It's really no secret that kids love tablets. Just go ahead and ask your own little one – if you have one – how much they like your tablet. The answer is going to be a lot and all of the games, TV shows and books you can get on an Android tablet are really helpful when you have kids around. It's never been easier to entertain the kids on a long road trip or when Daddy just has to watch the game and there's no chance of a DVD or TV for them. With a good tablet, you can keep the kids pretty happy for a good chunk of time.
When Amazon launched the new Kindle Fire HD line of tablets earlier this year, they bought with it the "FreeTime" mode that would let kids watch videos, play games and read books whilst blocking access to the web at large. A big boon for parents then but, you have to pay for those books and those games up front – which can be costly if the little ones are in love with your Kindle Fire. Now though, the service has gotten a big shot in the arm and will now allow Amazon Prime members unlimited, all-you-can-eat access to kids content for just $2.99. It's just $4.99 for non-prime members and if you want to have up to 6 kids on the FreeTime service it'll ramp up to just $6.99 a month. I really don't think this is priced too high, especially considering that it's one of those purchases that you'll gladly pay to not have to deal with expensive books and games later on down the road.

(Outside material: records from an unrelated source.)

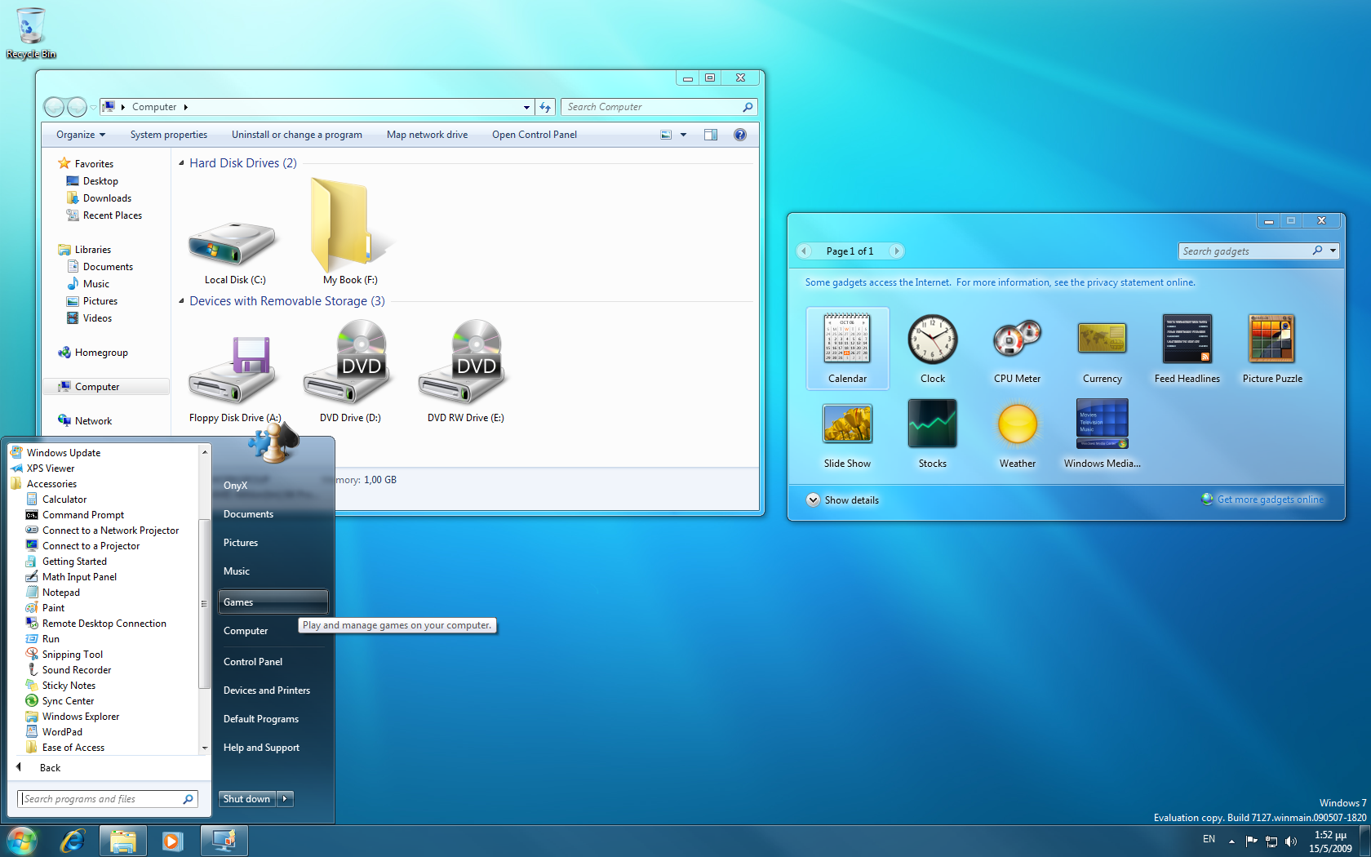Click the Start menu programs list scrollbar
Image resolution: width=1371 pixels, height=857 pixels.
tap(204, 604)
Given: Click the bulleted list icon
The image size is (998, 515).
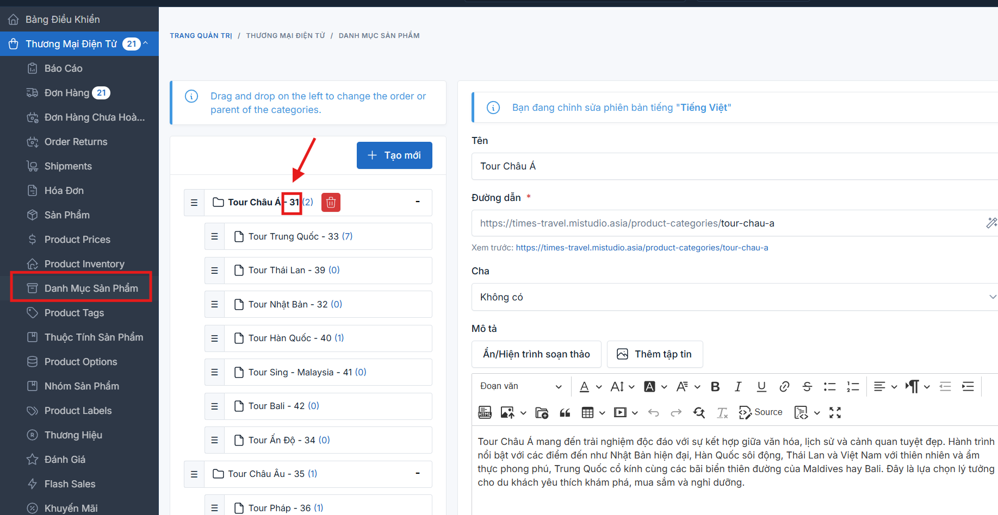Looking at the screenshot, I should point(829,387).
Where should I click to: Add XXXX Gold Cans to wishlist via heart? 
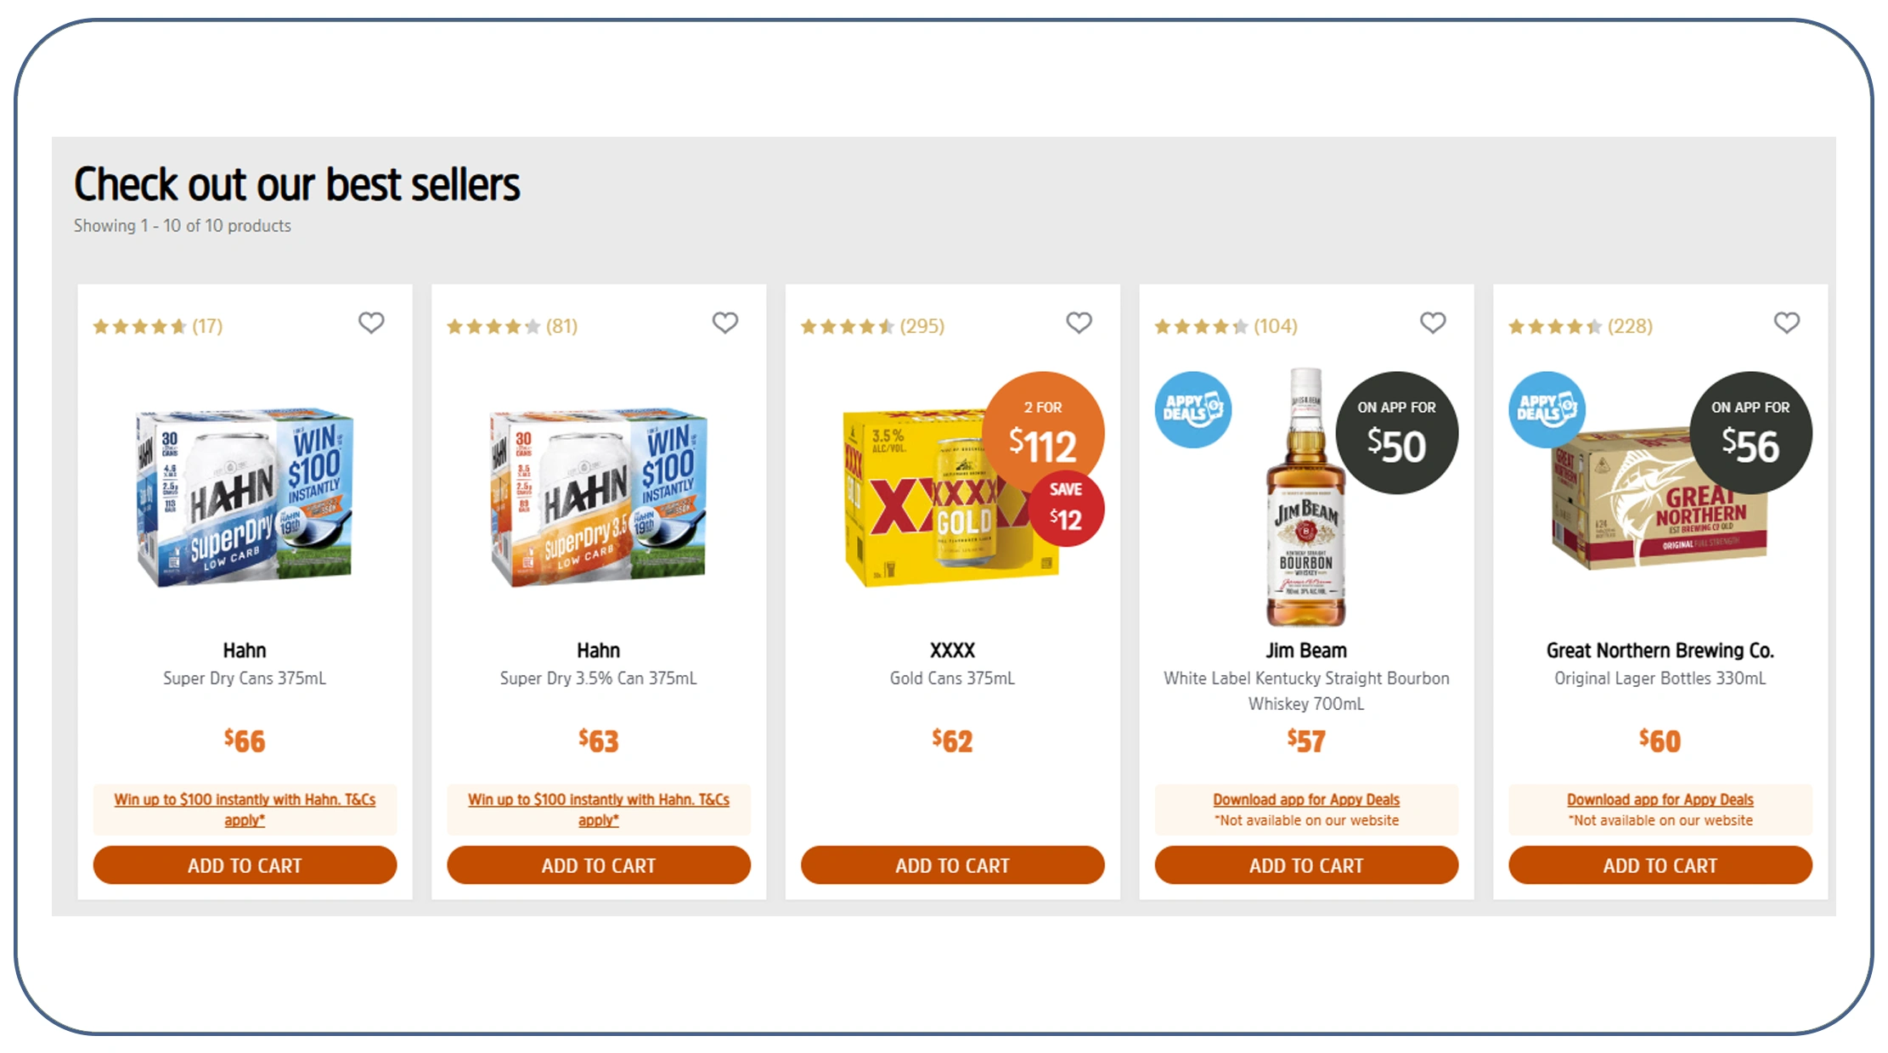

For Amazon, this is a really smart move as a lot of parents have turned to Kindle Fires to entertain themselves and now, not only can they let the kids enjoy them safely but, the kids will have all the content they could want. Right there at their little fingertips. If anything, this is a smart ploy by Amazon to encourage owners to buy more than one Kindle Fire for the kids as they're perhaps cheap enough that if anything happens to them it won't matter as much.
This is definitely one area that Google need to work on, they've made steps with the multi-use feature in 4.2 but that doesn't neccesarily pertain to Children an I'd like to see something to help kids enjoy content in a safe manner, too. What do you think of this latest move by Amazon?